Si vous êtes familier·es avec Gatsby le Magnifique, vous savez qu’il nous est narré par Nick Carraway, cousin de Daisy, voisin de Gatsby, et messager de leur amour. Nick, Daisy, Gatsby. Voici donc trois protagonistes du roman de Fitzgerald. Mais avec elleux, une quatrième personne, presque inexistante (quoique présente) dans l’œuvre originale : Jordan Baker, meilleure amie de Daisy, conquête de Nick, golfeuse amatrice. Et c’est elle que choisit Nghi Vo comme narratrice de son très beau Les beaux et les élus. La force de cette réécriture se trouve notamment là, dans la capacité qu’a Nghi Vo à donner de la profondeur à un personnage presque invisible.
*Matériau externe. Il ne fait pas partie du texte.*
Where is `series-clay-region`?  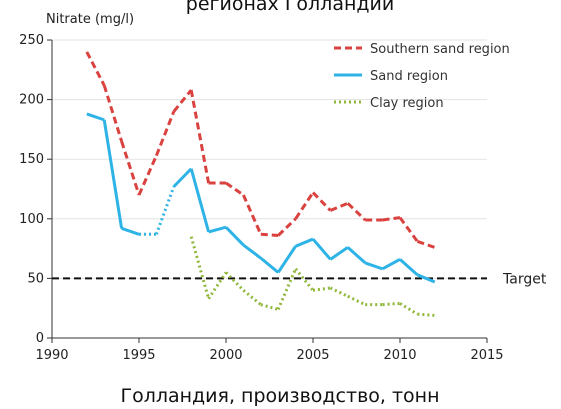 series-clay-region is located at coordinates (312, 276).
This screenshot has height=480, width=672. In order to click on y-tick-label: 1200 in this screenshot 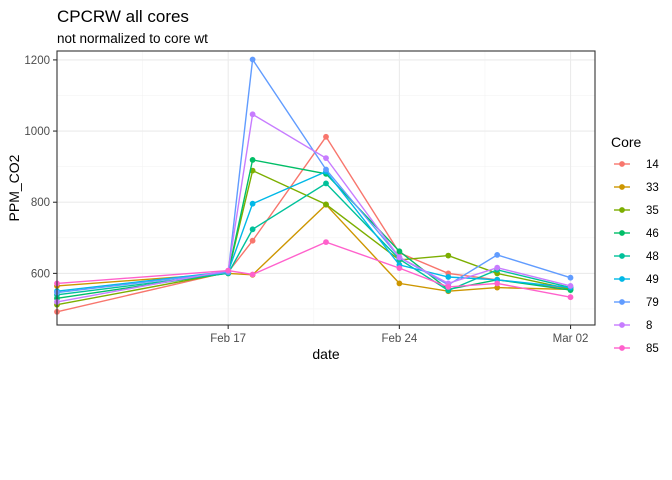, I will do `click(37, 61)`.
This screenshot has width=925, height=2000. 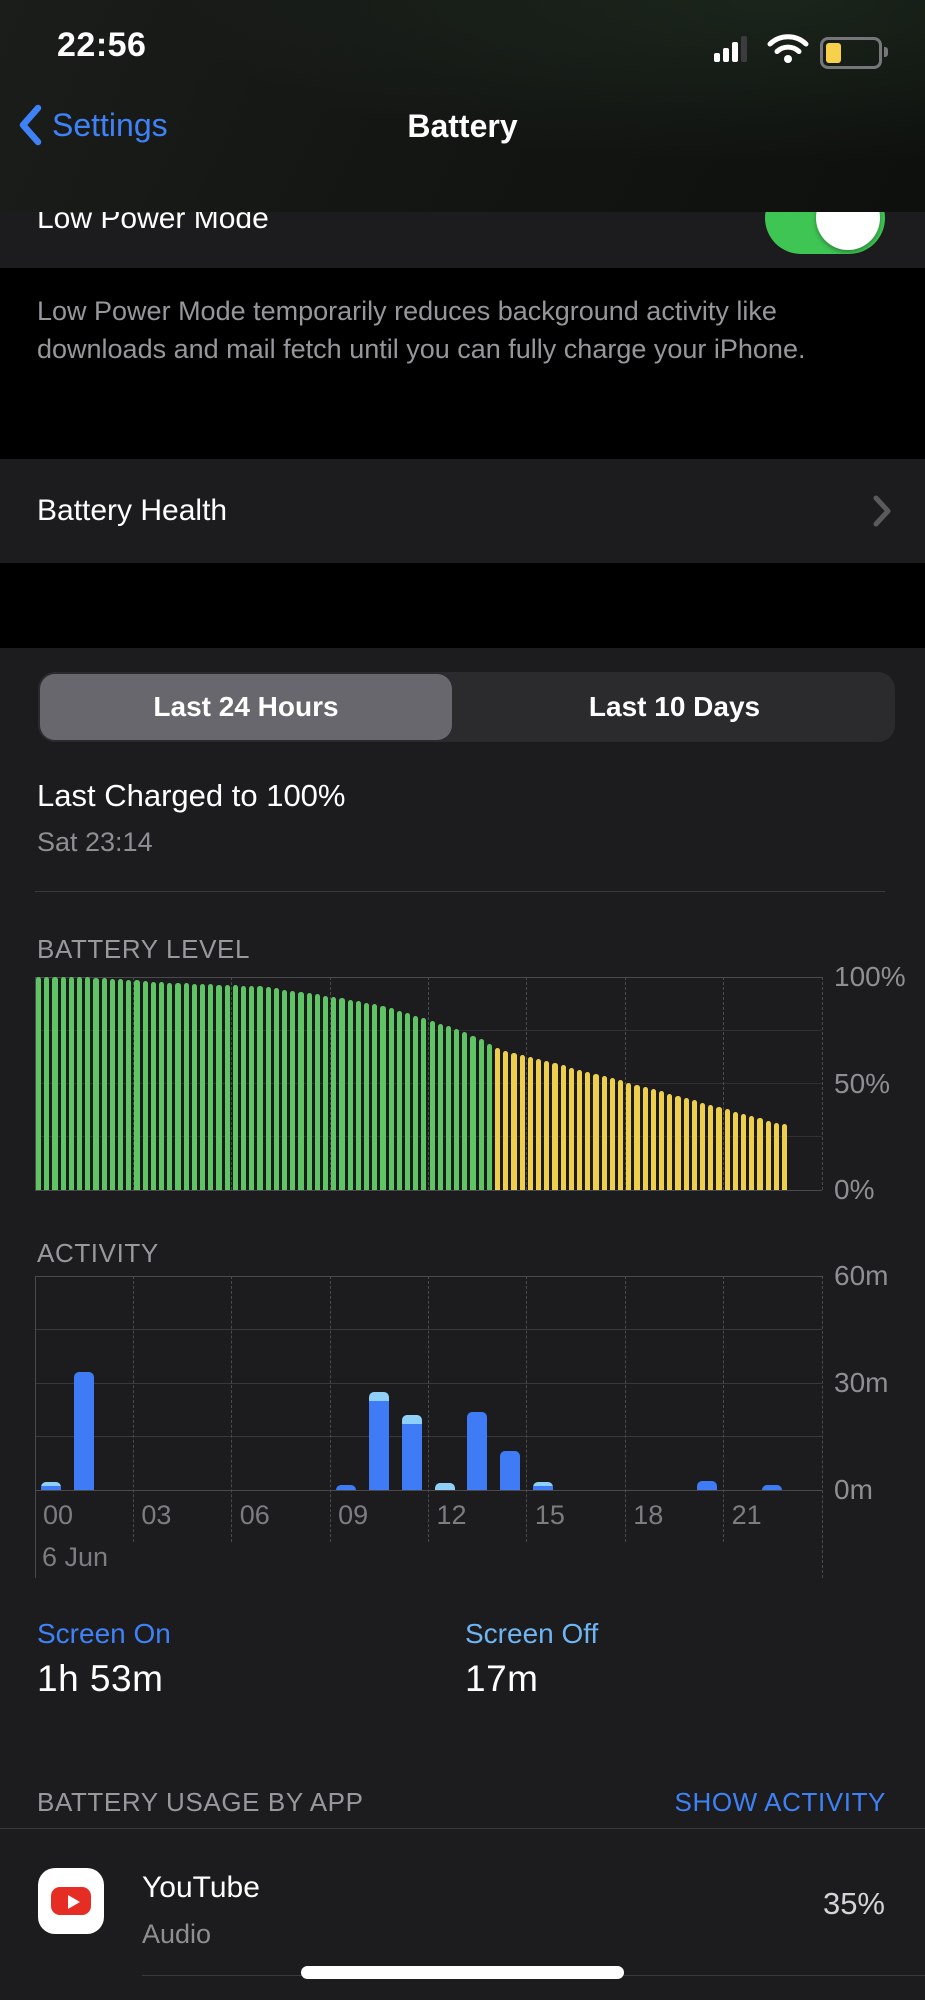 I want to click on app-usage-row-youtube: YouTube Audio 35%, so click(x=462, y=1902).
Elle lui apporte un passé, une histoire, faisant de Jordan une enfant trouvée au Tonkin par Eliza Baker, ce qui lui permet d’aborder des thématiques intéressantes : le racisme aux Etats-Unis, la double culture, l’immigration.
Avec Jordan, elle nous propose un point de vue original, à la fois dans et hors de la jeunesse dorée de New York, société du paraître que Jordan décortique habilement, refusant souvent d’en faire partie. Elle nous permet de voir les failles de Daisy avant Gatsby et de creuser toute la complexité de leur relation.
Et puis, évidemment, comment ne pas mentionner la raison pour laquelle cette chronique se trouve sur le site Elbakin.net. En réécrivant Gatsby, Nghi Vo y apporte magie, puissance démoniaque, et créatures de papier. Les nantis de New York ne se droguent plus, iels boivent du démoniaque, sang de démon transformé pour leur plus grand plaisir. Jordan se découvre quelque capacité à créer des créatures de papier en les découpant à partir d’images. Elle croisera sur sa route d’autres personnes, elles aussi issues du Tonkin, possédant cette même aptitude. Celles-ci lui apporteront peut-être un peu de lumière sur son passé. Malheureusement, ce pan de l’intrigue, quoique fort intéressant, se retrouve peu exploité, au profit de l’observation de l’histoire de Daisy et Gatsby.
On manque de réponses quant à la magie, ce qui pourrait déplaire à certain·es lecteur·ices, mais ne m’a pourtant pas empêché d’apprécier ce roman jusqu’au bout. Se plaçant comme l’alter ego de Nick dans l’œuvre originale, Jordan reste spectatrice et indécise quant aux réponses qu’elle souhaite obtenir de ses semblables, et cela semble cohérent.
Autre point fort de ce roman : les pages défilent sans qu’on les sente, tant l’écriture de Nghi Vo est fluide et envoûtante. Plongé·es dans cette ambiance, on ne peut qu’avoir envie de (re)lire Gatsby.